CiFHER: A Chiplet-Based FHE Accelerator with a Resizable Structure
Sangpyo Kim, Jongmin Kim, Jaeyoung Choi, Jung Ho Ahn
TL;DR
Fully homomorphic encryption offers privacy-preserving computation but incurs immense overhead. CiFHER tackles this with a resizable, chiplet-based MCM architecture featuring a composable NTT unit, generalized data mapping, and limb-duplication to minimize inter-chiplet communication and NoP bottlenecks, achieving competitive performance with significantly lower area and power than monolithic ASICs. The approach demonstrates robust performance across CKKS workloads (bootstrapping, CNN inference, sorting, and HELR) and reveals favorable cost-profile tradeoffs when using chiplets versus monolithic dies. Overall, CiFHER provides a scalable, cost-effective pathway toward practical, high-performance FHE accelerators in post-M Moore packaging ecosystems.
Abstract
Fully homomorphic encryption (FHE) is in the spotlight as a definitive solution for privacy, but the high computational overhead of FHE poses a challenge to its practical adoption.
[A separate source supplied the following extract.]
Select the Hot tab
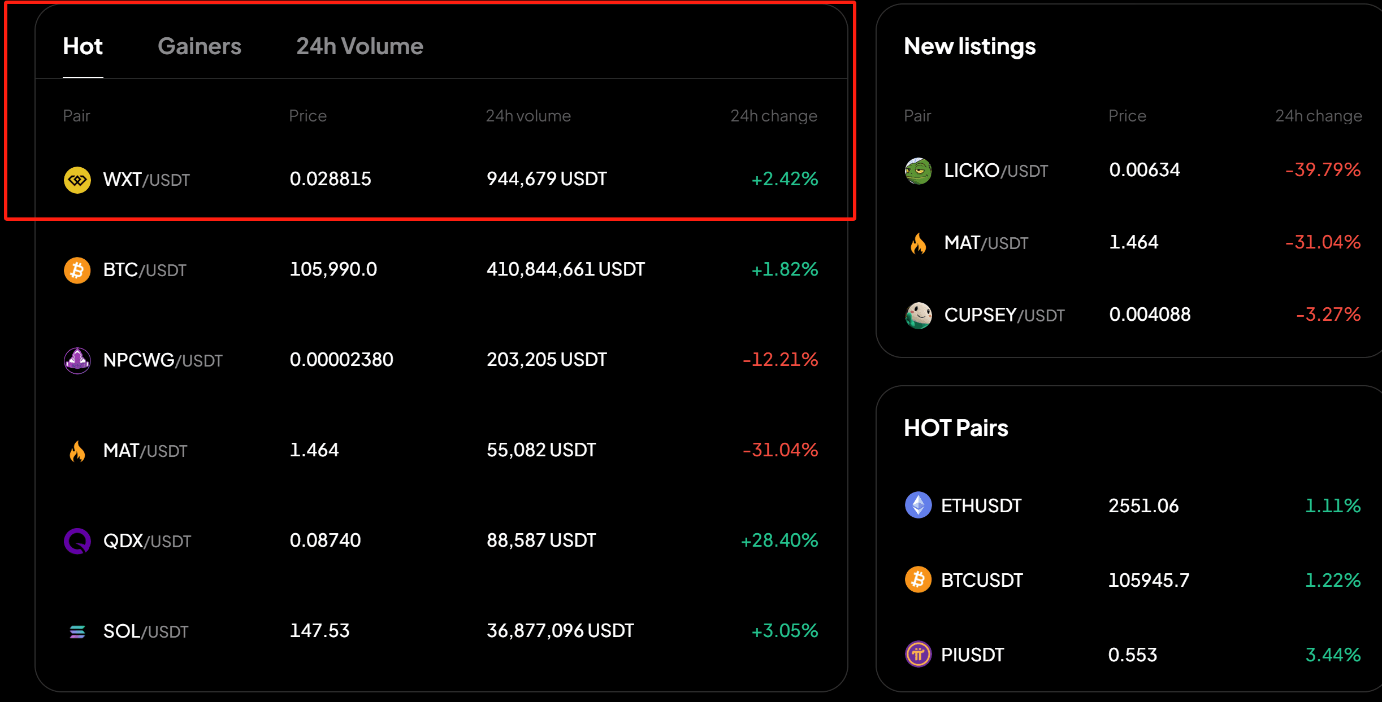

Although prior studies have attempted to design ASIC accelerators to mitigate the overhead, their designs require excessive chip resources (e.g., areas) to contain and process massive data for FHE operations. We propose CiFHER, a chiplet-based FHE accelerator with a resizable structure, to tackle the challenge with a cost-effective multi-chip module (MCM) design. First, we devise a flexible core architecture whose configuration is adjustable to conform to the global organization of chiplets and design constraints. Its distinctive feature is a composable functional unit providing varying computational throughput for the number-theoretic transform, the most dominant function in FHE. Then, we establish generalized data mapping methodologies to minimize the interconnect overhead when organizing the chips into the MCM package in a tiled manner, which becomes a significant bottleneck due to the packaging constraints. This study demonstrates that a CiFHER package composed of a number of compact chiplets provides performance comparable to state-of-the-art monolithic ASIC accelerators while significantly reducing the package-wide power consumption and manufacturing cost.